__Stated exercise__.
Put the records into a two-column CSV with the column names "request" and "answer", one row for each request, placing its text and its answer each in one quoted field with line breaks turned into spaces. Begin at the line that contains "The height and width of the screenshot is (750, 1000)." and stop after the line that contains "coord(26,64)".

__Listed entries__.

— start —

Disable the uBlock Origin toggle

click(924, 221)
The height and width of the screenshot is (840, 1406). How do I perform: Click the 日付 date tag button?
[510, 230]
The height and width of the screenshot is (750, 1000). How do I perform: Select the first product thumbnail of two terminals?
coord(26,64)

— end —
— start —

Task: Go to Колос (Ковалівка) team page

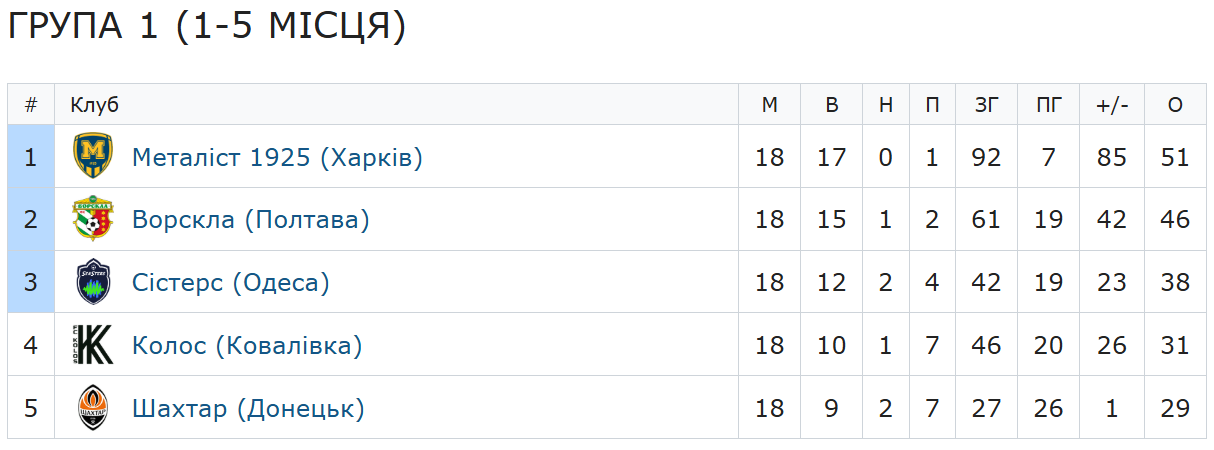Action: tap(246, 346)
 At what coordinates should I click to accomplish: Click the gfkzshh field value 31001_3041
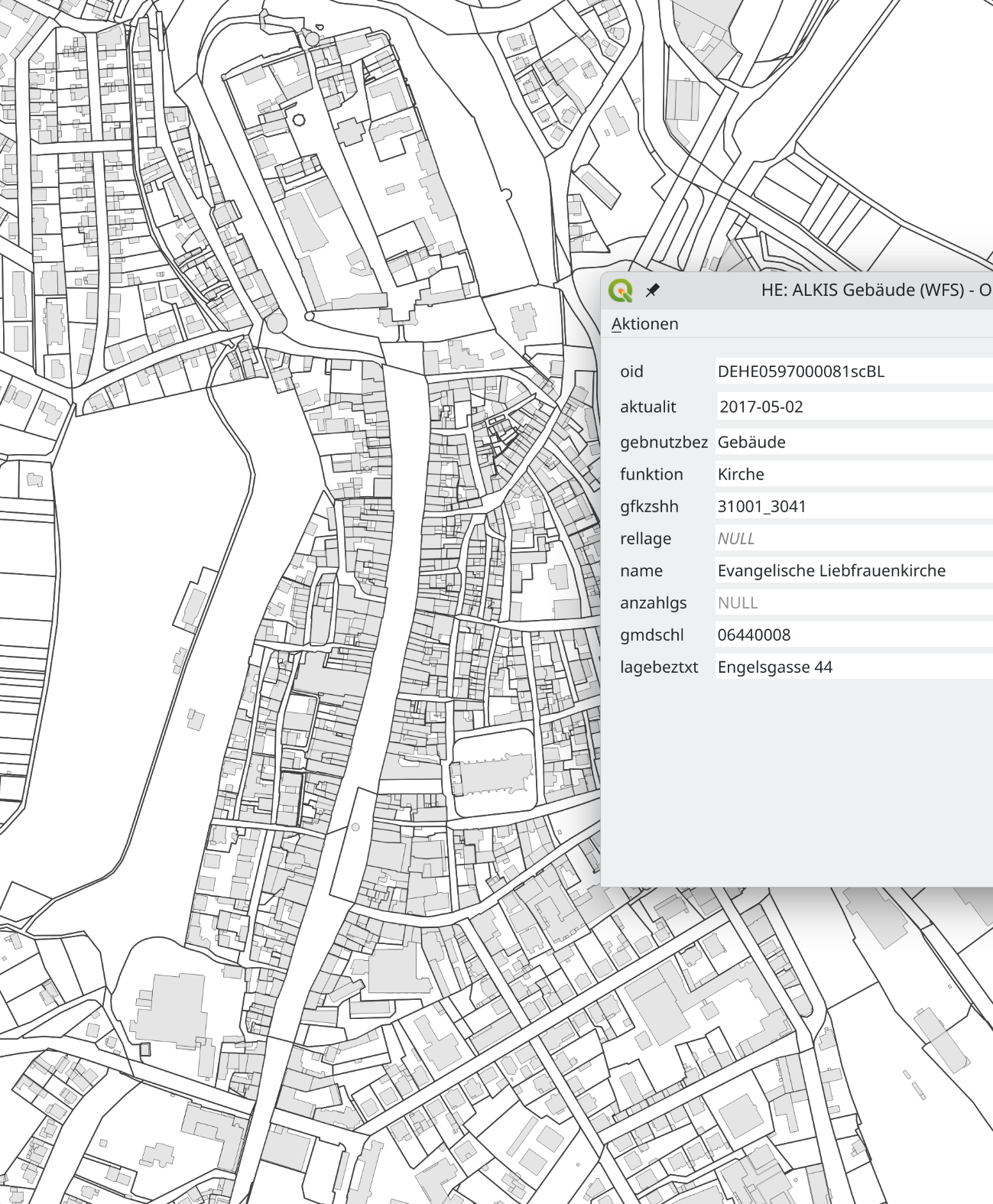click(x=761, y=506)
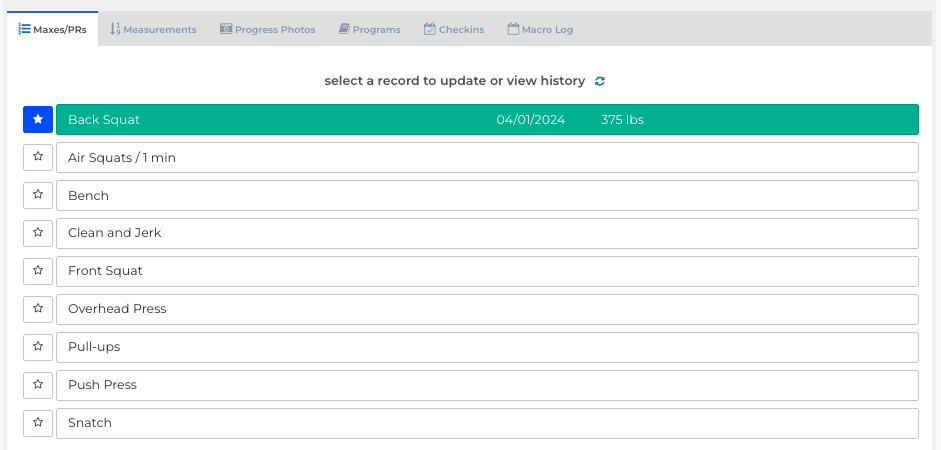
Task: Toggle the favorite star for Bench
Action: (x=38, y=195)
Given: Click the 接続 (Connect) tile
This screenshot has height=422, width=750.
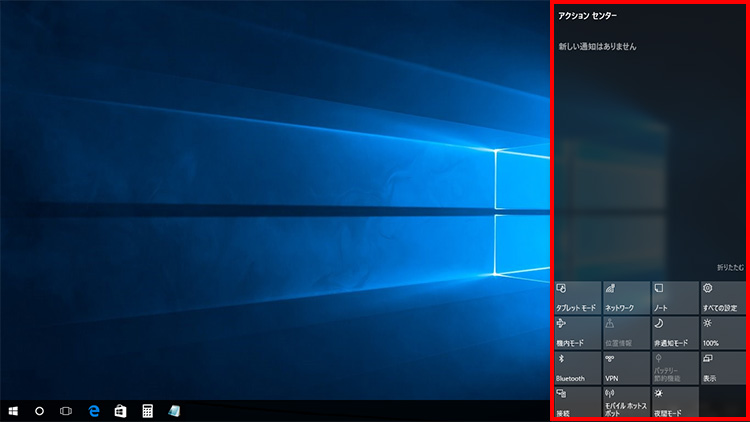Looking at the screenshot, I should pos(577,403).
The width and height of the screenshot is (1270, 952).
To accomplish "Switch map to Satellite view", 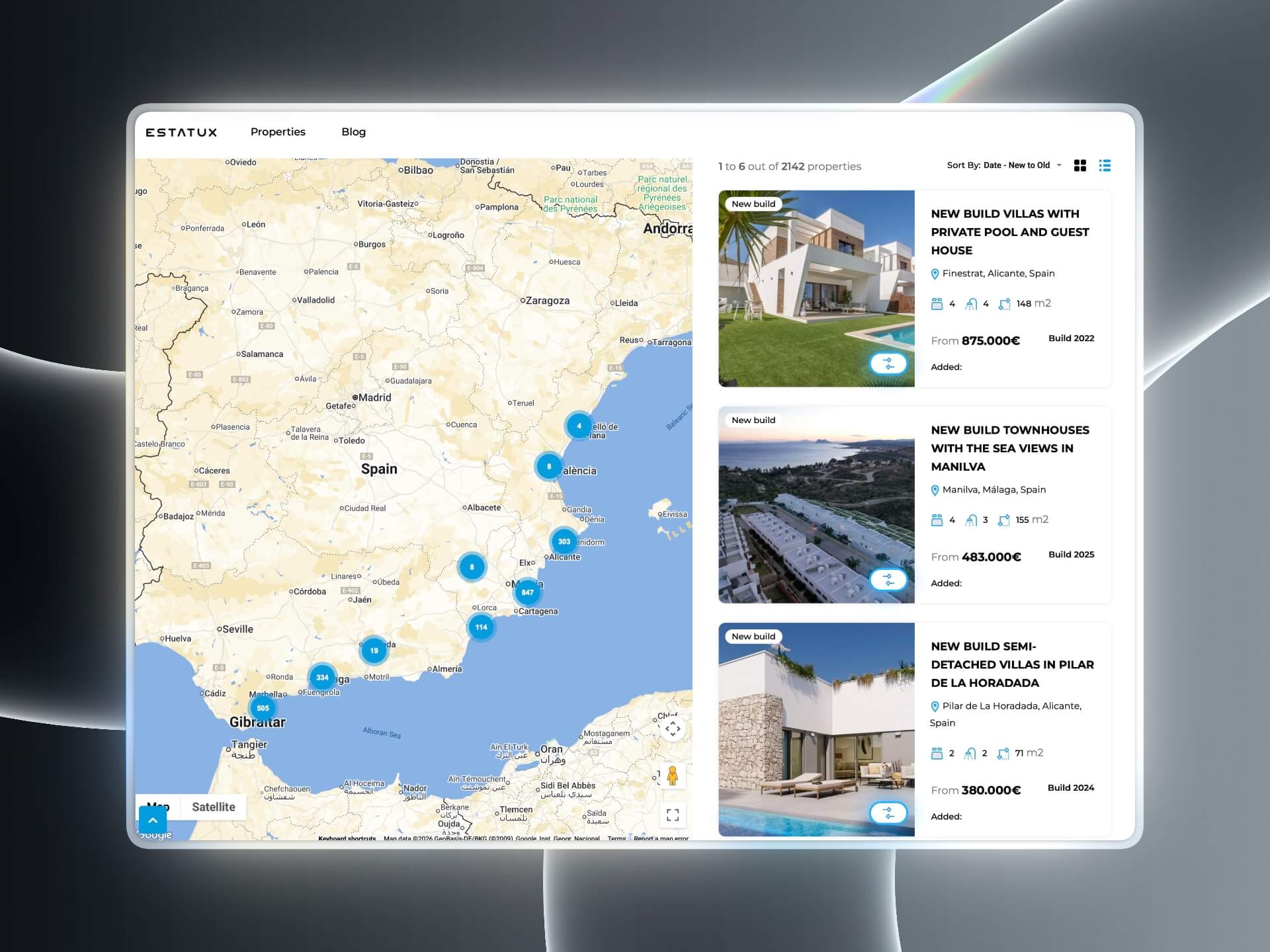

— end —
— start —

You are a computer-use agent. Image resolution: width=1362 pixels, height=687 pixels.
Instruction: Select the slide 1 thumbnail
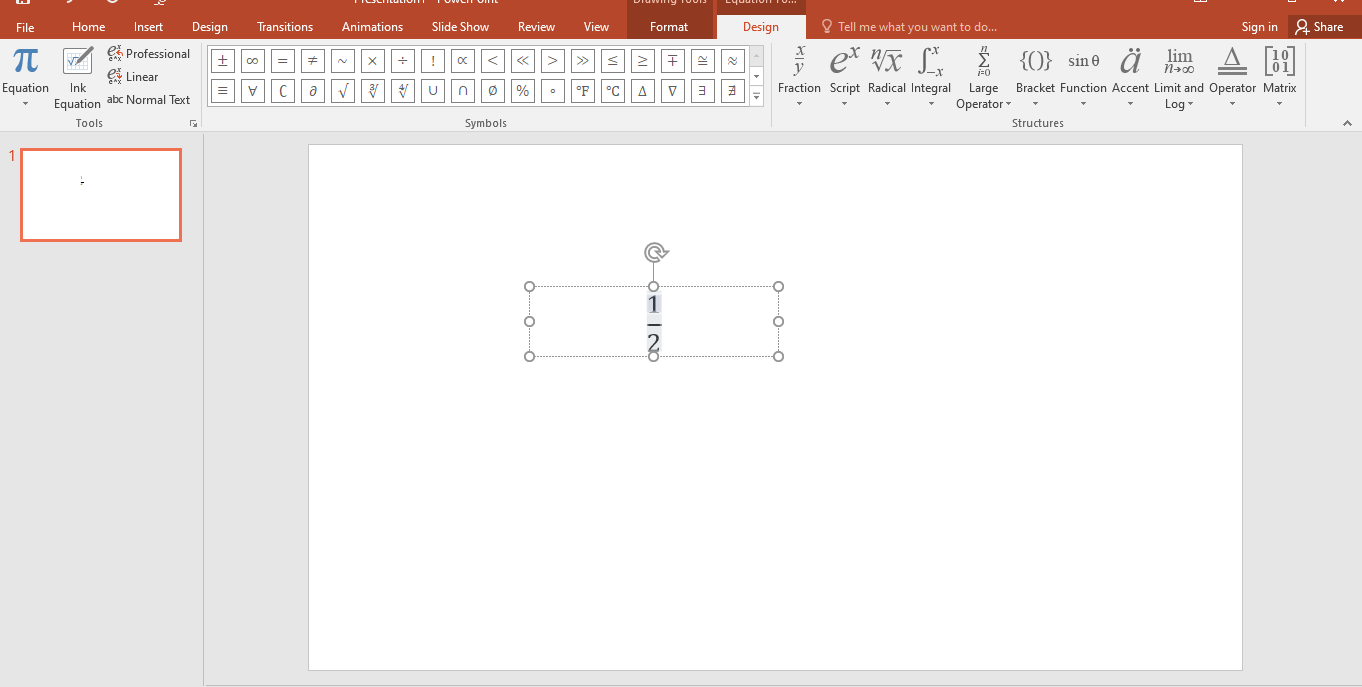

— end —

__Result below__.
request,answer
"The height and width of the screenshot is (750, 1000). How do I perform: Select the first product thumbnail of two terminals?","coord(26,64)"